Data for this exercise below:

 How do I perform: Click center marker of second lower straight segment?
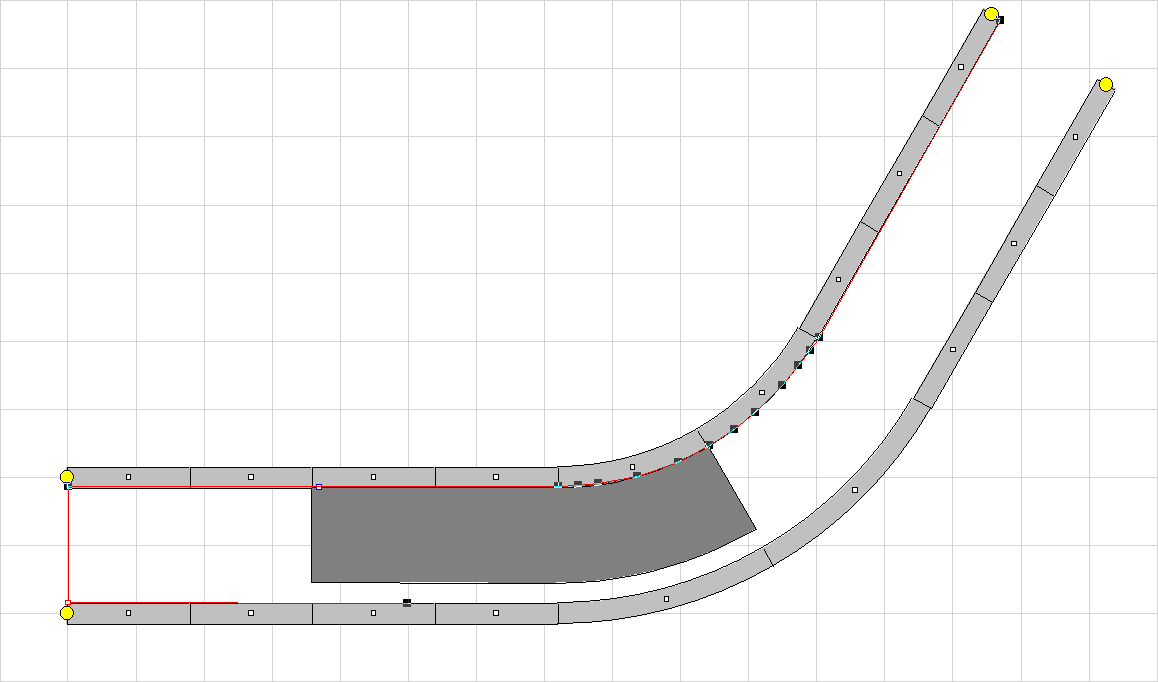click(251, 613)
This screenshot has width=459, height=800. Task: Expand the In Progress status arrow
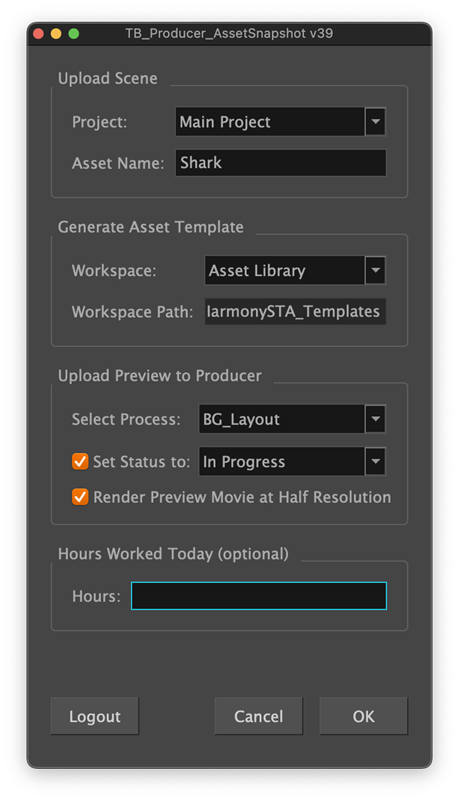pos(375,461)
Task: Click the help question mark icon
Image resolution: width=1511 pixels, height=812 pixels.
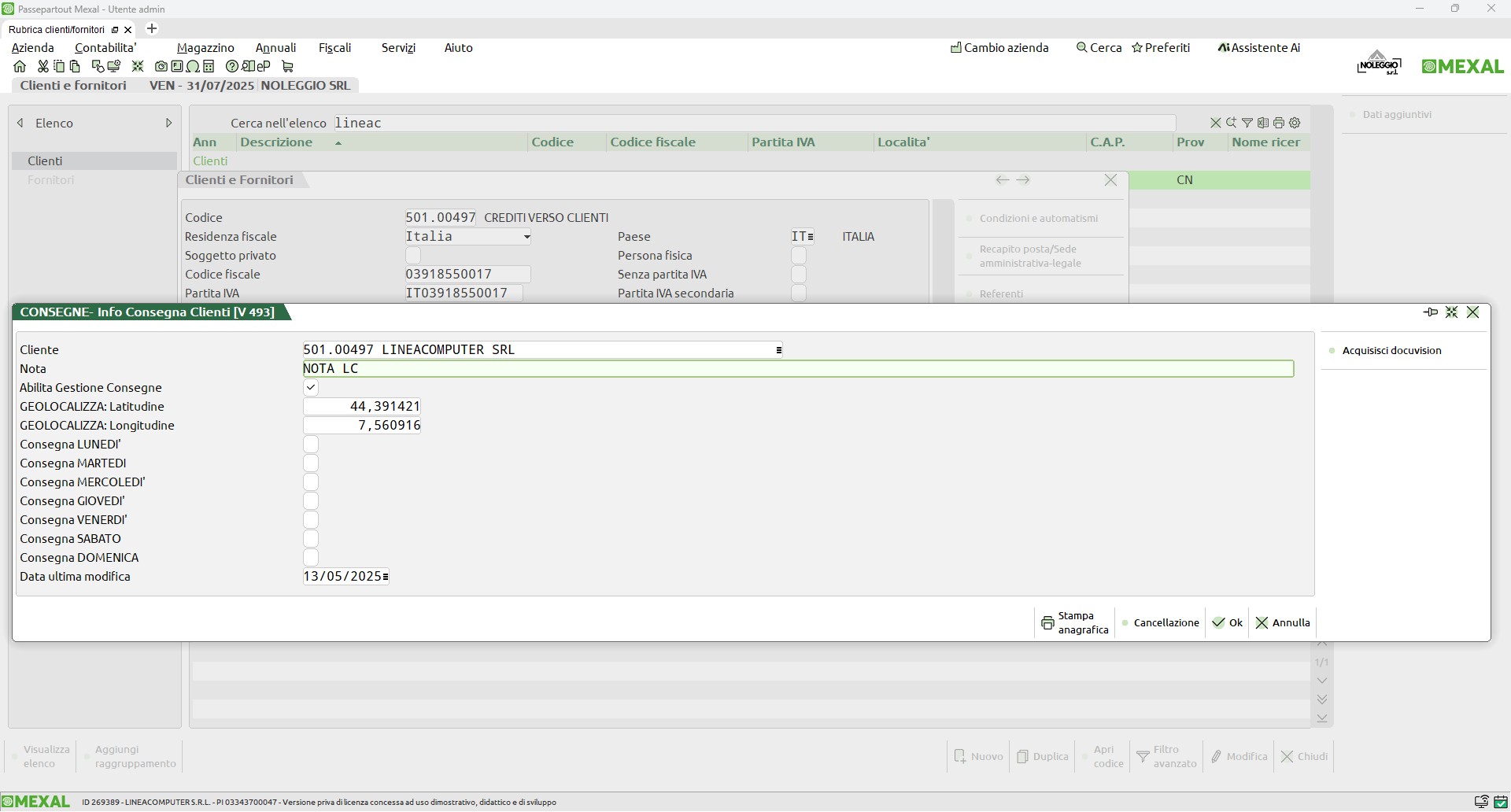Action: pyautogui.click(x=231, y=67)
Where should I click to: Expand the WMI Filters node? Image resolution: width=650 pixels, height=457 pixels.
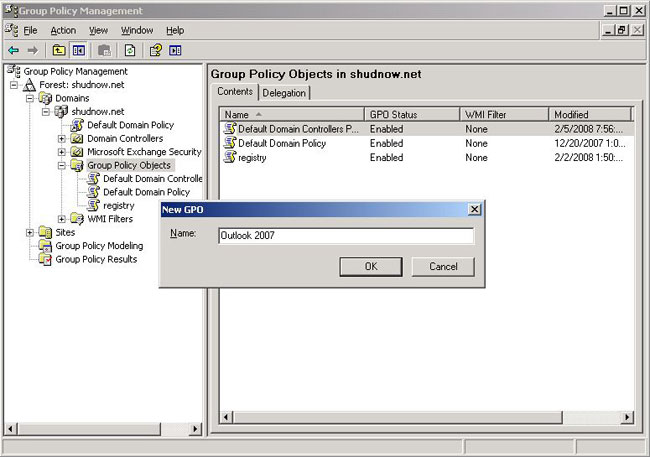pos(62,219)
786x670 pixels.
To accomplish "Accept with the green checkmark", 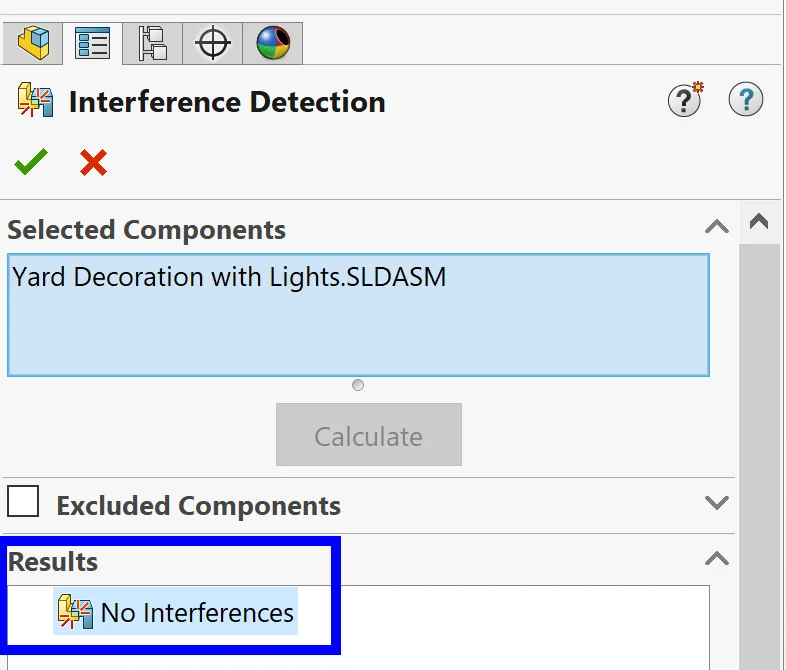I will tap(31, 162).
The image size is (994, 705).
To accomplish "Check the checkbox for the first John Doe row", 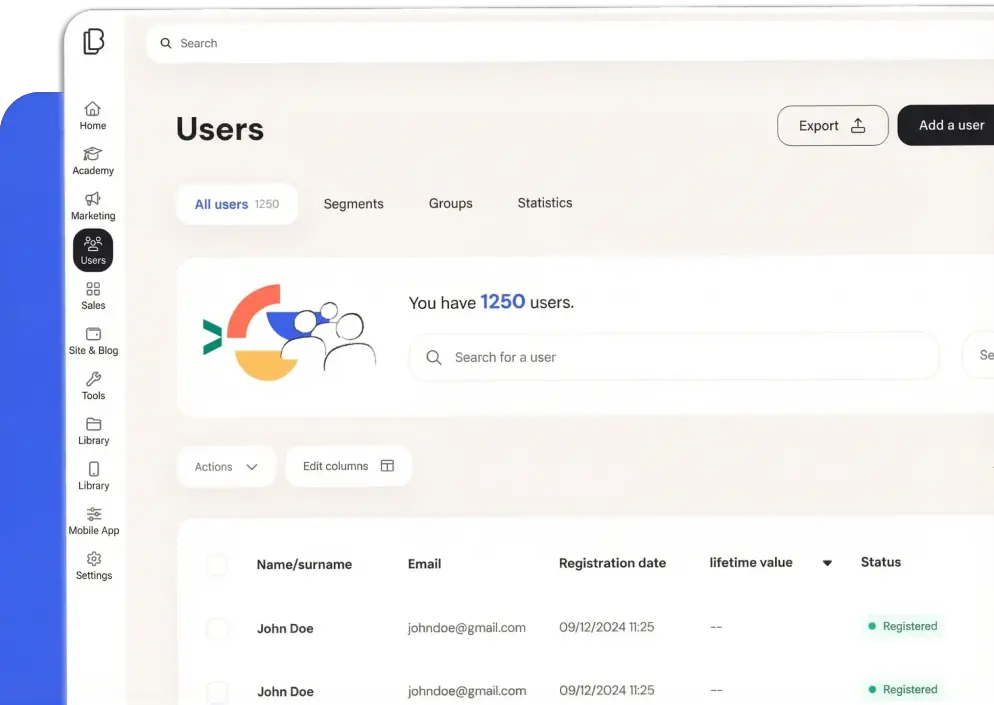I will tap(217, 628).
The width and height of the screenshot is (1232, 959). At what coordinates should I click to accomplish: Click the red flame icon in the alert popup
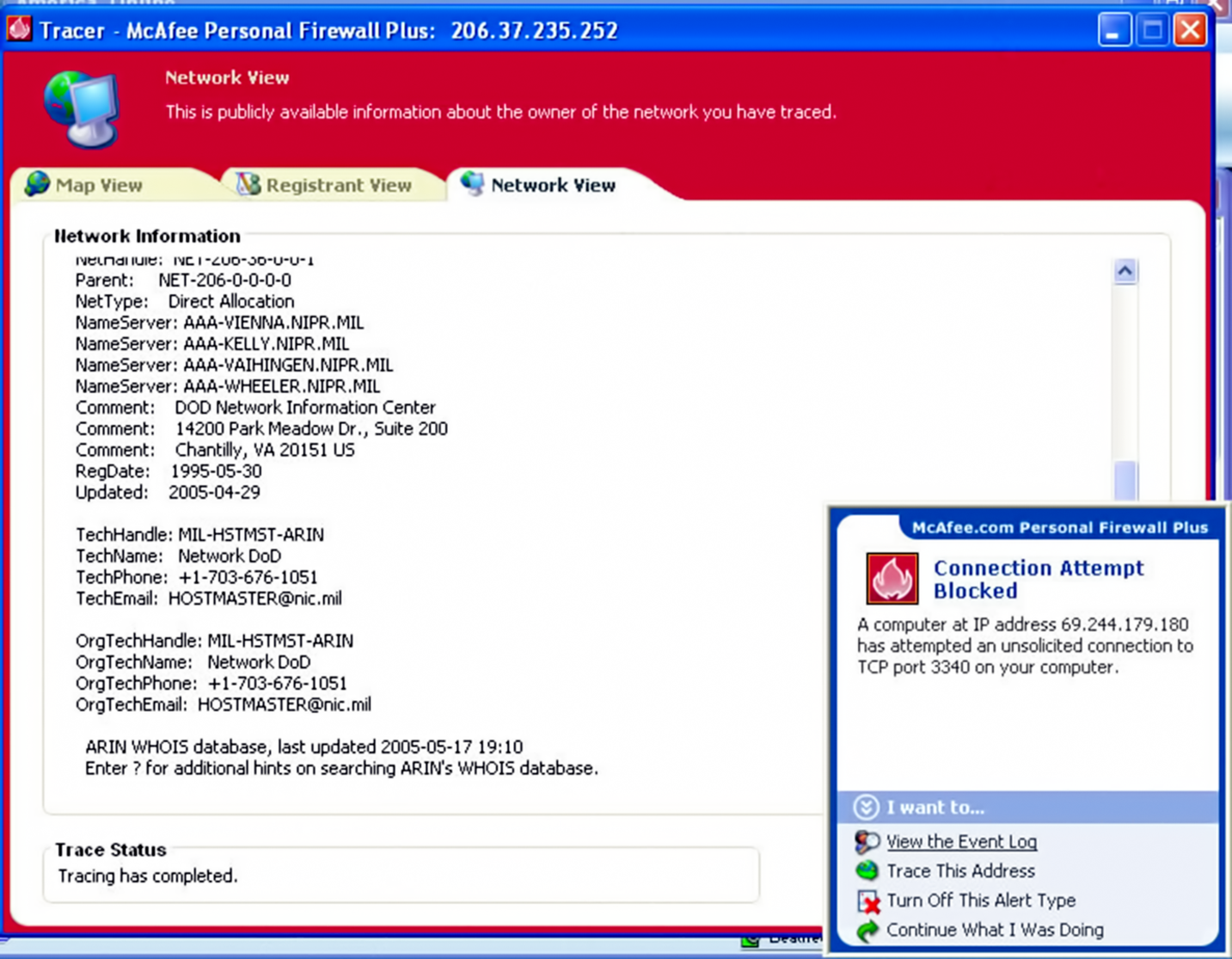tap(892, 578)
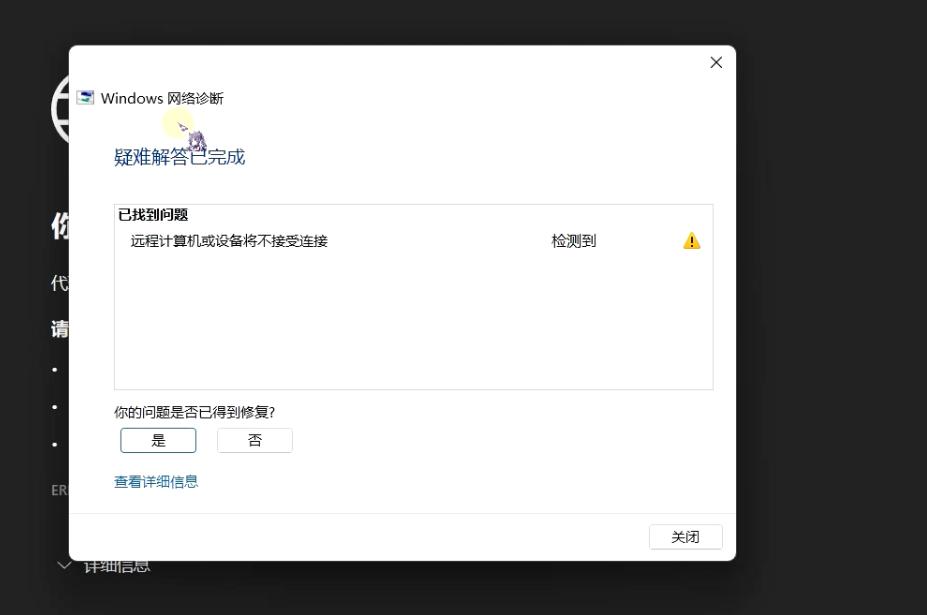Close the diagnostics dialog with the X button
This screenshot has height=615, width=927.
pos(715,62)
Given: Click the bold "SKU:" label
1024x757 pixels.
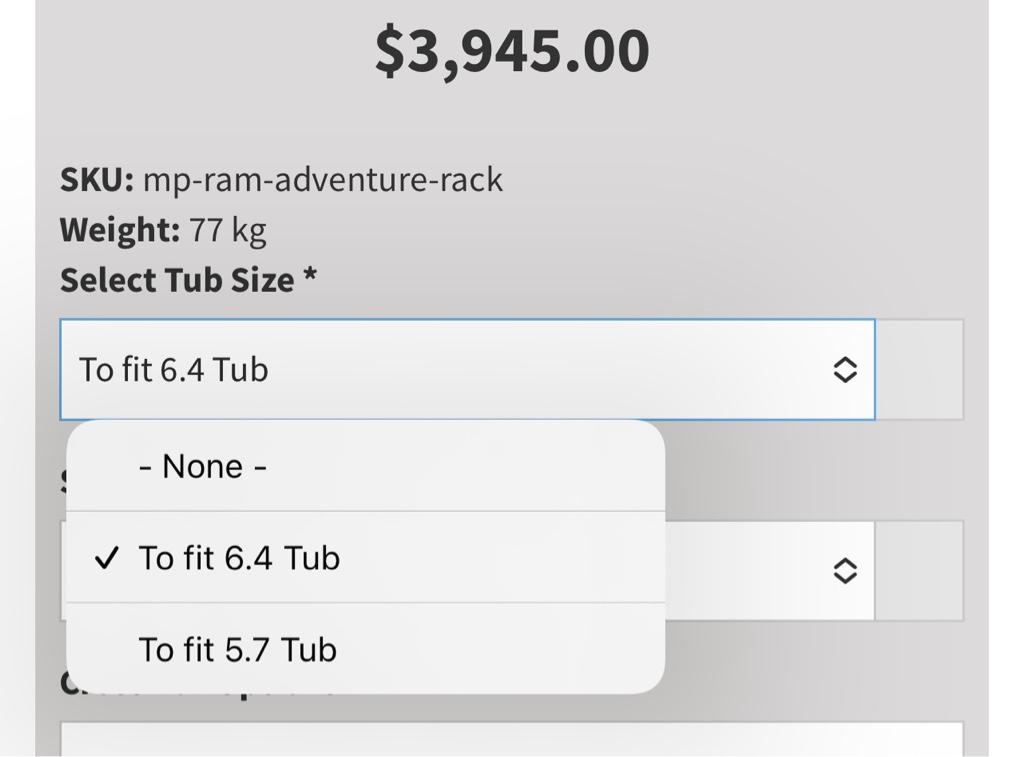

End of Data for this exercise.

Copy out exactly the lines that run from the line containing "The width and" through the last line of the material, and nothing more; omit the pictures.

The width and height of the screenshot is (1232, 959). At what coordinates should I click to accomplish: Click the red flame icon in the alert popup
tap(892, 578)
Close the diagnostics dialog with the X button
This screenshot has height=615, width=927.
pos(715,62)
Given: Click the bold "SKU:" label
1024x757 pixels.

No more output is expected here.